### Your task
From the line with "Instruction: Open the 新股 IPO icon" to the end of the data below, restate each line word for word, both ends included, without the pictures.

*** Opening of Records for processing ***

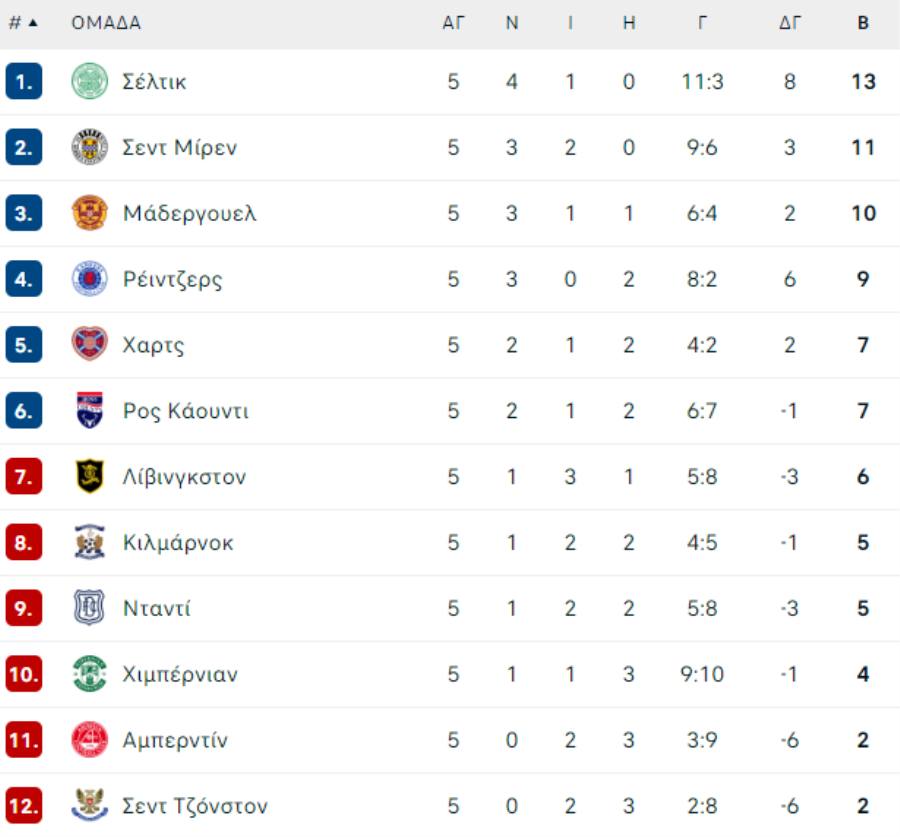Click the St Mirren club crest
The height and width of the screenshot is (837, 900).
coord(90,147)
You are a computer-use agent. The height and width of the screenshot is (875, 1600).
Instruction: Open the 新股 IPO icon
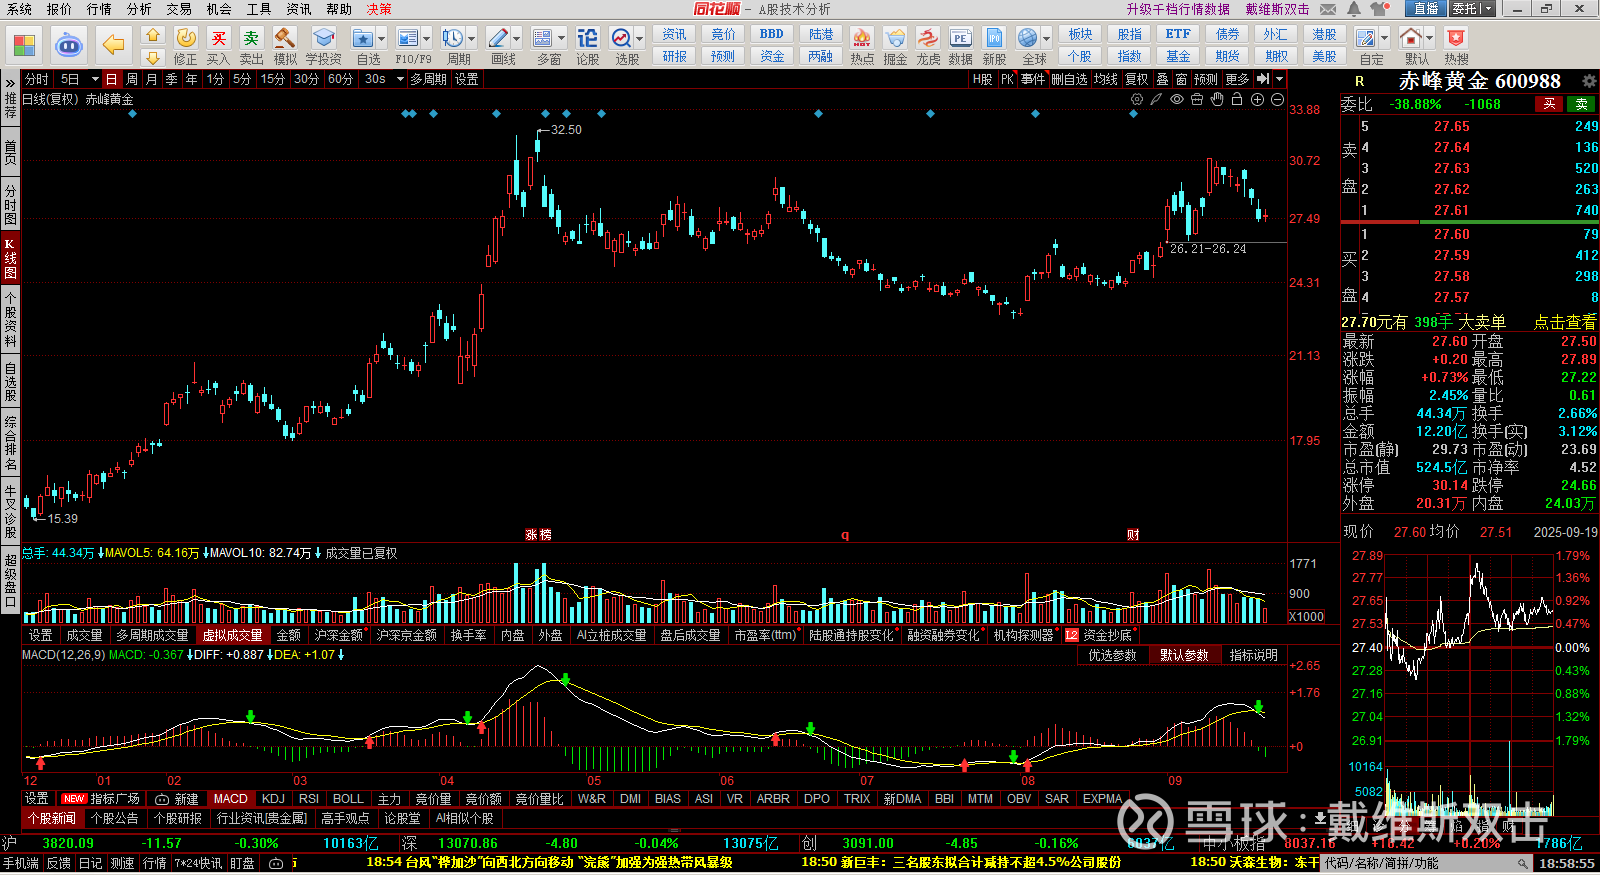click(x=994, y=45)
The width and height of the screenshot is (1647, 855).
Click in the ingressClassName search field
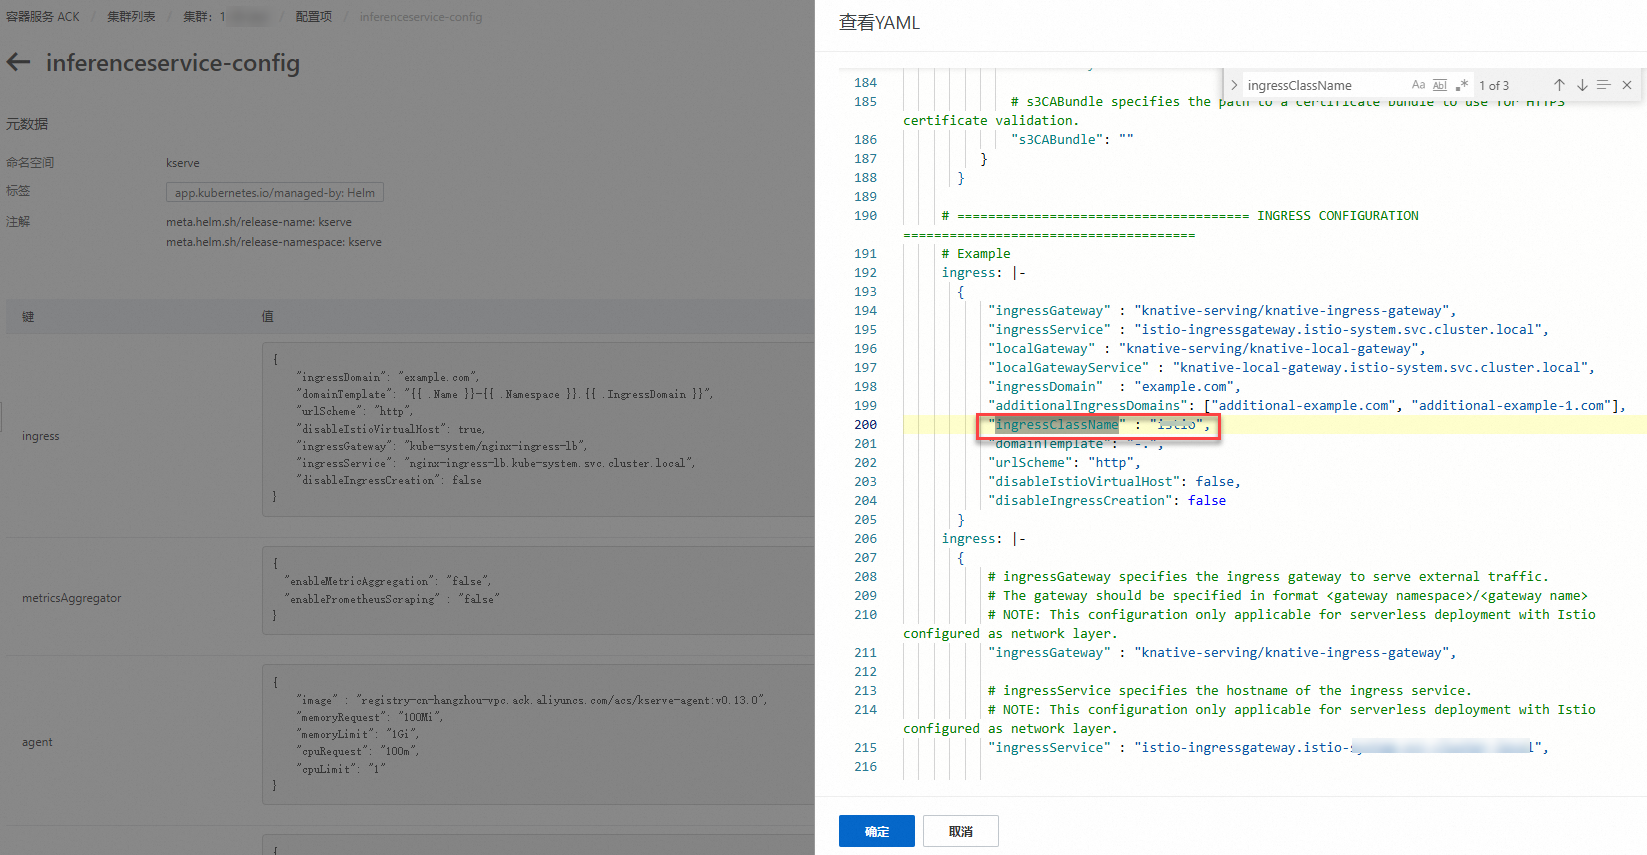(1320, 85)
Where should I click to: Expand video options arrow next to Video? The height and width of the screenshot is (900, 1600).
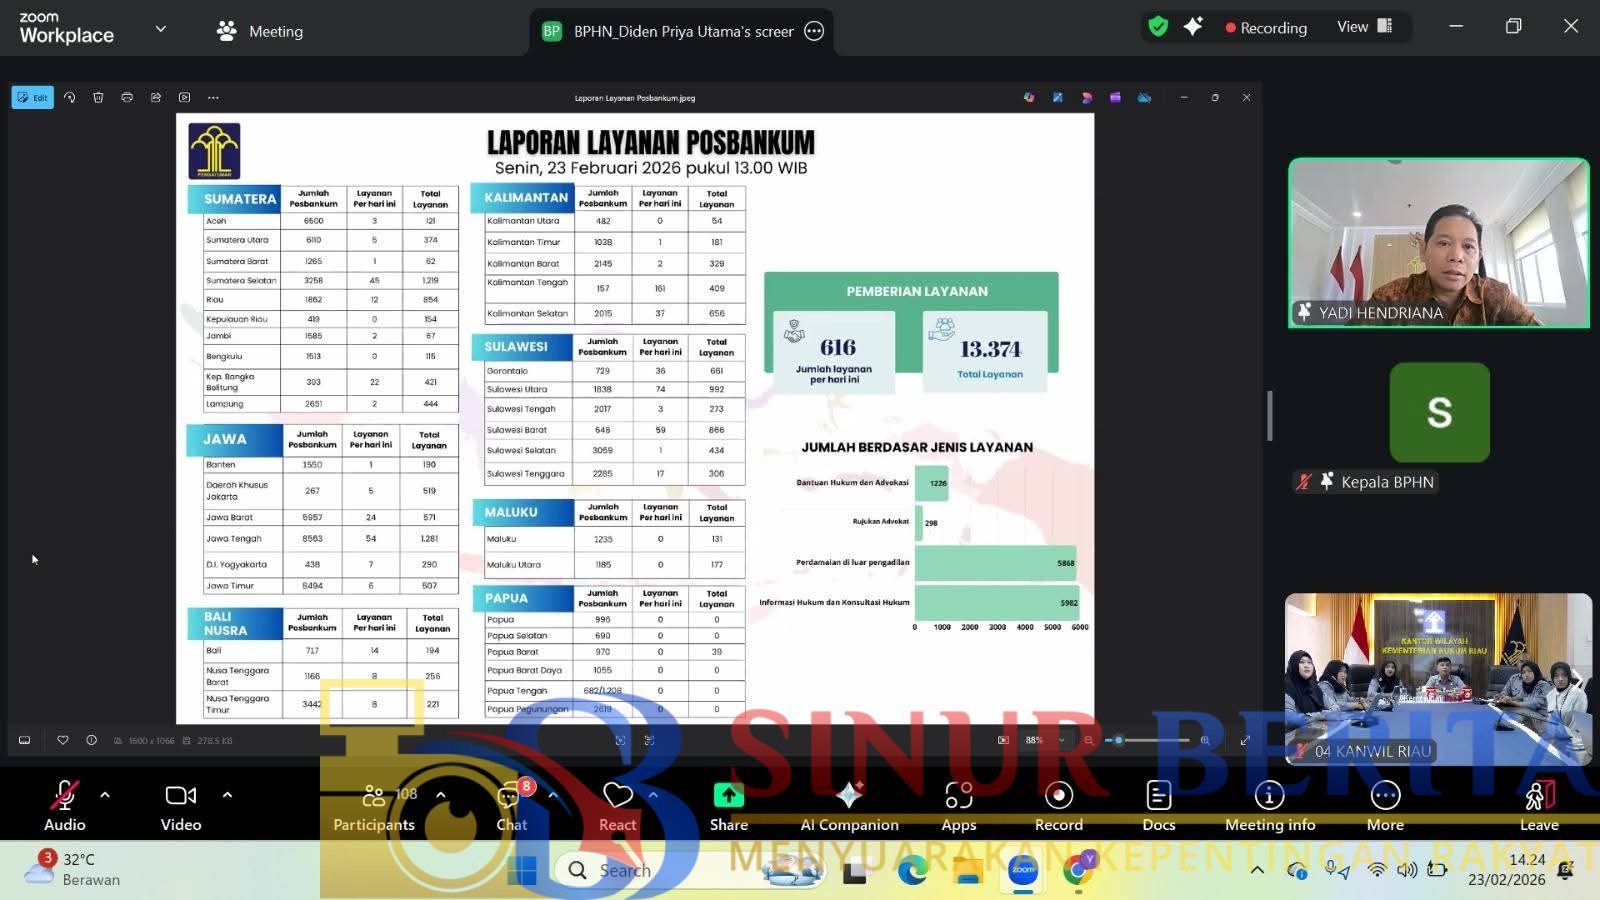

*** Close of Records for processing ***

### Result of the exercise
Instruction: Open the 新股 IPO icon
click(x=994, y=45)
The width and height of the screenshot is (1647, 855).
Click in the ingressClassName search field
(1320, 85)
Where should I click to: Expand video options arrow next to Video? The height and width of the screenshot is (900, 1600).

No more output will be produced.